Mutual insurance has been around for centuries, providing essential financial coverage and offering risk management and mitigation solutions. According to International Cooperative and Mutual Insurance Federation (ICMIF), an umbrella body for mutual insurance companies, the share of mutual and cooperative insurers in global insurance market rose from 24 percent in the 2007 to 26.7 percent in 2017, registering a growth of 30 percent vis-à-vis 17 percent for the total global insurance industry. North America and Europe, the largest markets for mutuals, have seen a rise in their share in the recent years, including during the covid-19 pandemic. Relatively newer markets across Asia, Oceania and South America have also witnessed adoption of mutual insurance services in the recent years.

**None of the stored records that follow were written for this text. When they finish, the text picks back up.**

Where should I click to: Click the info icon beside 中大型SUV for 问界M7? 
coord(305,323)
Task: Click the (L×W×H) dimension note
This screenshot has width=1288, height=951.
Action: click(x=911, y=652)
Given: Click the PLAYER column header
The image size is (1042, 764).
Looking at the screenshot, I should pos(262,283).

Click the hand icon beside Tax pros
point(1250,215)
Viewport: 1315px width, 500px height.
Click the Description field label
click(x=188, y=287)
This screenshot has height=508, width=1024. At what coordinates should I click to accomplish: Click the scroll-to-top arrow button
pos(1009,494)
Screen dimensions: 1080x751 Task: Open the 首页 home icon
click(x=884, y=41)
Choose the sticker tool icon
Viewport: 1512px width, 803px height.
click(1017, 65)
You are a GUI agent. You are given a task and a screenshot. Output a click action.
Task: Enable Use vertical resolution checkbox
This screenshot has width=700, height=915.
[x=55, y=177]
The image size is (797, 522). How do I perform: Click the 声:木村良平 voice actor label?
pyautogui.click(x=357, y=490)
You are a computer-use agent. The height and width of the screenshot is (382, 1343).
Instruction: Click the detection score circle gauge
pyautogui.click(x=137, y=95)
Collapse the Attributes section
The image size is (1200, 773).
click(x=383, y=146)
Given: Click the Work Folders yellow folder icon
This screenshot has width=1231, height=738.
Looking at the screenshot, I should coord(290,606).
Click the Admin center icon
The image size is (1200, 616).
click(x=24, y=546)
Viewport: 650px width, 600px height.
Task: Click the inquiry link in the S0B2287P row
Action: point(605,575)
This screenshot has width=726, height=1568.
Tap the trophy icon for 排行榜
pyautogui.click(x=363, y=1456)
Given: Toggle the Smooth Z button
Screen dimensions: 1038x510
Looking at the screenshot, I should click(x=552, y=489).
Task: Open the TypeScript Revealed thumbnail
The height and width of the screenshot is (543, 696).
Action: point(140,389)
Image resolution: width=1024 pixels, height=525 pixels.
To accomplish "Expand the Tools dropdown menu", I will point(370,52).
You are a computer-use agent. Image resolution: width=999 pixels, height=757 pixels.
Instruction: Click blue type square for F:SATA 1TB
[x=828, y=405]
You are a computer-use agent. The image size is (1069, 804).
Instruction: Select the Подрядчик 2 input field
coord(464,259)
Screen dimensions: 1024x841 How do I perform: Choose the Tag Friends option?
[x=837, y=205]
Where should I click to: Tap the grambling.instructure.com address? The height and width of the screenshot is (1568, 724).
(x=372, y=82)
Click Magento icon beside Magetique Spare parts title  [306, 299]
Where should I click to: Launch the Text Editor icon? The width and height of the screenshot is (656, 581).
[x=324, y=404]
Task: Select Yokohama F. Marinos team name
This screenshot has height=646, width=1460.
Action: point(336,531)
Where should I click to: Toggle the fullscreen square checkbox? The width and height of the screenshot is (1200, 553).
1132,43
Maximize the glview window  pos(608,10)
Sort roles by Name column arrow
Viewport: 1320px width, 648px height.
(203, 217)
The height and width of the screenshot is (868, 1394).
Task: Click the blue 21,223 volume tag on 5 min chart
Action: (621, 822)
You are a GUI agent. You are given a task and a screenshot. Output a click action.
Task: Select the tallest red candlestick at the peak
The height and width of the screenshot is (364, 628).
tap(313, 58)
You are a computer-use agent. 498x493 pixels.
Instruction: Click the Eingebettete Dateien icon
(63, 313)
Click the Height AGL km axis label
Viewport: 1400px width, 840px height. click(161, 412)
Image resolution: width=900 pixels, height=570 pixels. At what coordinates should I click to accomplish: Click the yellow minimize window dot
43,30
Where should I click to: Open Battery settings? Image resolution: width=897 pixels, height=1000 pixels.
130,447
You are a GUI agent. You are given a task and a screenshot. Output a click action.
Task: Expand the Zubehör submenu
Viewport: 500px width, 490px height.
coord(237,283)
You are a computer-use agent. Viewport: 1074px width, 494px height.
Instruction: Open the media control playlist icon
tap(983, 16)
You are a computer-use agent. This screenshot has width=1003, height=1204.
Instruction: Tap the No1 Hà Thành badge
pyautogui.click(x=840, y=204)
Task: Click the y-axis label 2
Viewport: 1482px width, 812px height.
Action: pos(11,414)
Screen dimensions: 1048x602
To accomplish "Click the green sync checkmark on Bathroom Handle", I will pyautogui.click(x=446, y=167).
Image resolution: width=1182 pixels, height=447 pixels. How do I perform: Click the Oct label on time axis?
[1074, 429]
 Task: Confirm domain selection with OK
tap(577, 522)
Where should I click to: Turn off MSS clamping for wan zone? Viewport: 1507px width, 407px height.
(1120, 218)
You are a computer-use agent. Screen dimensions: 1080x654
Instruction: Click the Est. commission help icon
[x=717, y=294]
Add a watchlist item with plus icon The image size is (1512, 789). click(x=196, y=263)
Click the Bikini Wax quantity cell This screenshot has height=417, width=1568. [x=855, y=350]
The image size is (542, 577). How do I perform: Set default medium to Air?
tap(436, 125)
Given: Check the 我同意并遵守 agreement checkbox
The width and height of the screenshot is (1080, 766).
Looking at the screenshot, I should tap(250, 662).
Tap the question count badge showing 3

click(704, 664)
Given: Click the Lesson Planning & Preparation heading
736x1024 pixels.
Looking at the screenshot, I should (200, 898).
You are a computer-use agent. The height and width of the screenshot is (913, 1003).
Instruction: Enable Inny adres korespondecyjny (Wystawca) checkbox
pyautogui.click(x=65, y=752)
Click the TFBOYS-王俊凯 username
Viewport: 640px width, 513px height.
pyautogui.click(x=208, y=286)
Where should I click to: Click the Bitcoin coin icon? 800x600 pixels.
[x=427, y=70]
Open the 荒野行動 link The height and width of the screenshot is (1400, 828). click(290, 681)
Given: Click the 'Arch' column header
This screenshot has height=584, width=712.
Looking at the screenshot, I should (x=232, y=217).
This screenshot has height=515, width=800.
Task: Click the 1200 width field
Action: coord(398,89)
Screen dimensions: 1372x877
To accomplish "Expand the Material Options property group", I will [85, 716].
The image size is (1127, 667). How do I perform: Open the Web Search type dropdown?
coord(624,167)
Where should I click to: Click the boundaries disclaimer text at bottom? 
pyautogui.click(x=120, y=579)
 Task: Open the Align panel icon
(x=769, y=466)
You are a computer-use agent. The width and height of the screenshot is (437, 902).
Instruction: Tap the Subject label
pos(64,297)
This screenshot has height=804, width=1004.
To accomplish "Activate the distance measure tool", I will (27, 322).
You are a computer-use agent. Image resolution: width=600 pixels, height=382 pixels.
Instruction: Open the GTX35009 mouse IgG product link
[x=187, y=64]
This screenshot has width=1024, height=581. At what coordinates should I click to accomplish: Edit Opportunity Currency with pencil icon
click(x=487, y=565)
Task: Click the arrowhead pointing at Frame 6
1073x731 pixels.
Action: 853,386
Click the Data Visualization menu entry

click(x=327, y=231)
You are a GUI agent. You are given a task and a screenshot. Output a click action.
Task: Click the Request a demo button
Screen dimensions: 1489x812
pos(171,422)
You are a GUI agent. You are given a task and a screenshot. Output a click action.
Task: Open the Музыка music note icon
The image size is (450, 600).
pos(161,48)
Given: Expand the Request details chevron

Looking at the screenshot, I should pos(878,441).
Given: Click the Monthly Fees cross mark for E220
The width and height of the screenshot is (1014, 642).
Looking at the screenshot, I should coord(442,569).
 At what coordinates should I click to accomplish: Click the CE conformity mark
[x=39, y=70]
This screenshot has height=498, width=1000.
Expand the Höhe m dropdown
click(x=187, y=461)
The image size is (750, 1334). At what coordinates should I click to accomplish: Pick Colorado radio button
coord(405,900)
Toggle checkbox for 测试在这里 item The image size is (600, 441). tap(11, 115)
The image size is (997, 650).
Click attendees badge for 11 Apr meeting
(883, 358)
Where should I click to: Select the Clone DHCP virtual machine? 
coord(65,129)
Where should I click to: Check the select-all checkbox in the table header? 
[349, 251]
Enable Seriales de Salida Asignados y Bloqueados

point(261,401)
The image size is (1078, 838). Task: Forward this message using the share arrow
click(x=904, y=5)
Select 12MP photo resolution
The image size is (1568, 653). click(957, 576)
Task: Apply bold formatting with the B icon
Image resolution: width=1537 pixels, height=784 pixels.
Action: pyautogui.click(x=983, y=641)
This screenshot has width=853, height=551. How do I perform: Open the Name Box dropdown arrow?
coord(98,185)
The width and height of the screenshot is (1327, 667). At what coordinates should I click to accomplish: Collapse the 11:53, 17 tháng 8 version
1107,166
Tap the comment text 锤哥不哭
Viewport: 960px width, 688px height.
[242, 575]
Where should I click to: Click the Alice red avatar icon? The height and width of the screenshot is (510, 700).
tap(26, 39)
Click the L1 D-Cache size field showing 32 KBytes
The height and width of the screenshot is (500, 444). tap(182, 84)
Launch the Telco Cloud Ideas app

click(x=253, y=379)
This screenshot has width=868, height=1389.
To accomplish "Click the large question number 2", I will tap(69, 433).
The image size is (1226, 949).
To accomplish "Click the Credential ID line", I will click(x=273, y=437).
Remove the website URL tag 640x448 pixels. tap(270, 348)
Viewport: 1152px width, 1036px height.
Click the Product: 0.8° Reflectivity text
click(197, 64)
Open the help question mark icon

The gig/platform economy which has witnessed a sharp growth in the past decade owing to technology adoption and servicing a variety of every day needs across the spectrum, has seen a rise in informal work contracts and number of partners/associates, whose employment structures differ significantly from those of traditional work contracts. The gig economy is expected to be worth $50 billion before the end of this decade and engaging over 500 million people. In the absence of formal contracts and social security benefits, the gig workers are vulnerable to health and economic shocks.
The governments across the world are proposing policies to extend social security benefits to the platform workers but challenges remain, largely around the nature of work and engagement and the lack of sufficient financing to meet the requirement are major concerns. In the absence of such financing, the circumstances of platform workers are very similar to those that led to the formation of cooperatives and associations in late nineteenth century: safeguard the economic and health interests of one-another. The platform workers, who are connected with one another through the technology, can be encouraged to create mutual aid and assurance funds in association with the platform itself, to cater to their needs.
This paper will explore how mutual care model can ride the growth in the platform economy across the world and offer suggestions to the pressing issues concerning health and economic well-being of a large segment of the population which would be without access to the social security benefits in an informal work structure. Some use cases will be presented where technology has enabled faster penetration, reduced cost and scaling of operations along with addressing issues of fraud and moral hazard. The paper, relying on real life cases from India, will explore how gig economy workers can create a self-sustainable mutual healthcare model for themselves without relying on financial support from the state. Governance issues revolving around establishing and scaling up mutuals will also be highlighted. This mutual model with some tweak will be a good example of Takaful for Shariah conscious gig workers.